ハサミを握る僕の指先が、一瞬だけ宙で止まった。目の前には、すらりと伸びたサンシュユの枝。これをどこで切り、どう配置するか。華道の世界では「花を切ることは、己の迷いを切ることだ」と教わってきた。でも、今日の僕は、どうしてもその一太刀が下せずにいたんだよね。
そこで、僕は机の脇に置いたタブレットに手を伸ばした。そこに立ち上がっているのは、最新のAI画像解析ツール。いけばなの伝統的な型を学習し、目の前の構成を「数値」と「確率」で読み解いてくれる、僕の新しい相棒だ。

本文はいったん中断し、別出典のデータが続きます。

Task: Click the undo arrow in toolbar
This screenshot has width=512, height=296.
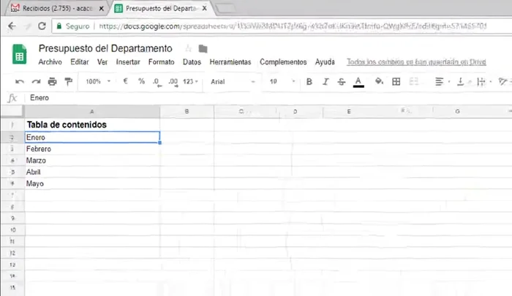Action: pos(19,81)
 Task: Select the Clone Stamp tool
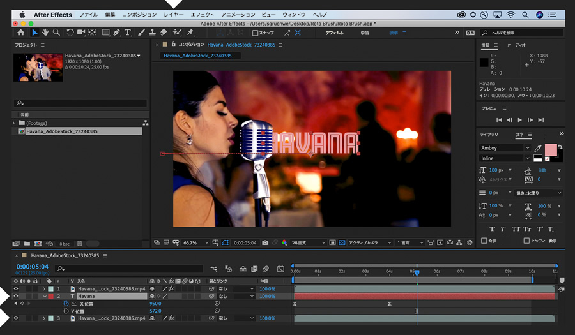coord(151,33)
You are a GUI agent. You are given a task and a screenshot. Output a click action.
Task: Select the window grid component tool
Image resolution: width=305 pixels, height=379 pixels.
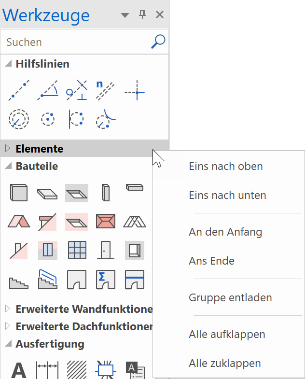(77, 250)
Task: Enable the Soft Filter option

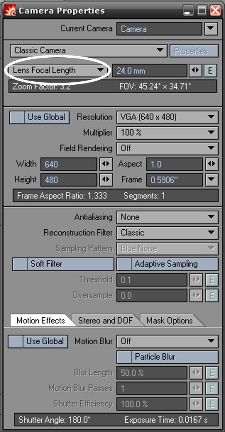Action: pos(63,264)
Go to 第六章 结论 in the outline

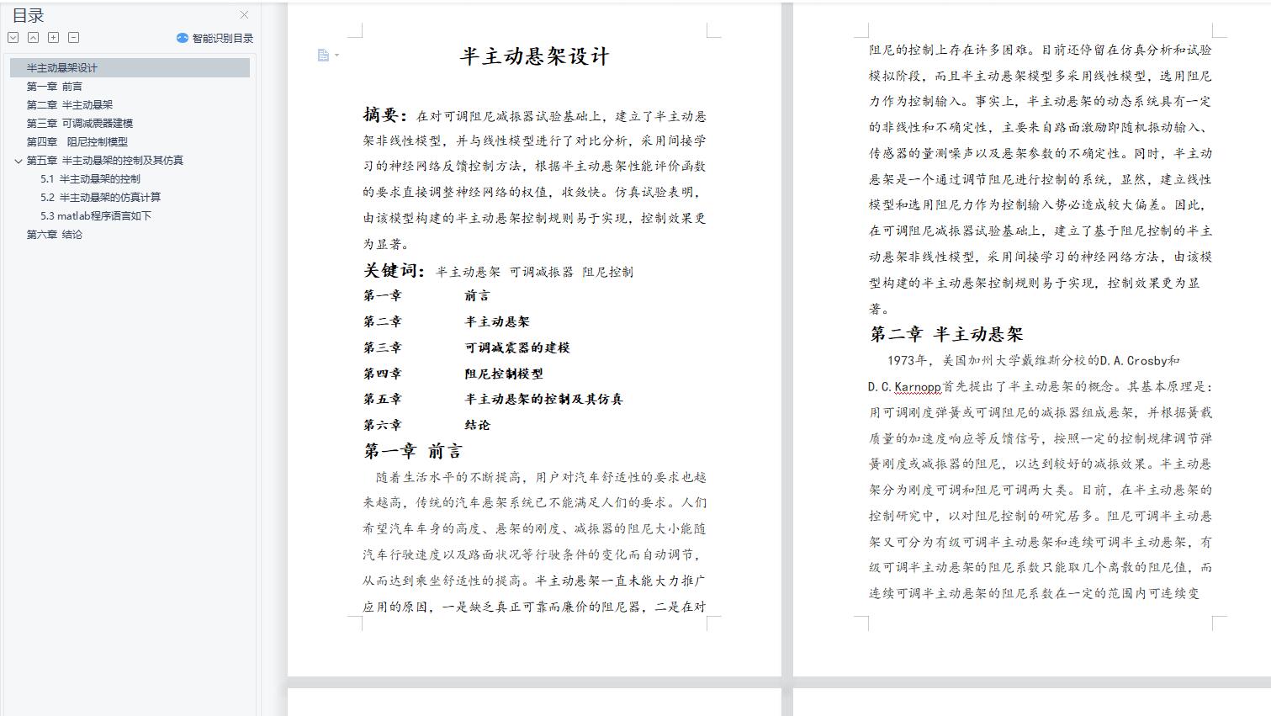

「この枝を落とすと、構図の安定度は15%上がります。でも、あなたの感情の揺らぎは消えてしまいますよ」。AIがそんなふうに喋るわけじゃないけれど、画面に表示された複雑な幾何学模様と、予測される「余白」のシミュレーション結果を見ていると、まるで見えない誰かと対話しているような気分になる。
かつての僕は、AIなんていけばなには不要だと思っていた。伝統は人の手と心で受け継ぐもの。デジタルの冷たいピクセルに、何がわかるっていうんだ、と。でも、実際にこの「デジタルの目」を導入してみると、驚くべき成功体験が待っていた。
AIが示した「完璧な安定」の構図。それを見た瞬間、僕の中に猛烈な「違和感」が湧き上がったんだ。「いや、これじゃダメだ。この枝は、もっと苦しそうに、でも力強く曲がっていなきゃいけないんだ」。AIの正解を突きつけられたことで、逆に、僕が本当に表現したかった「命の不完全さ」が、はっきりとした輪郭を持って浮かび上がってきた。
これは、僕にとっての「真の意味での、AIとの融合」だった。AIに答えを出してもらうんじゃない。AIに自分を映し出し、自分でも気づかなかった「こだわり」を炙り出す鏡として使う。この新しい習慣を導入してから、僕の作品は、以前よりもずっと生々しく、人間味のあるものに変わっていった。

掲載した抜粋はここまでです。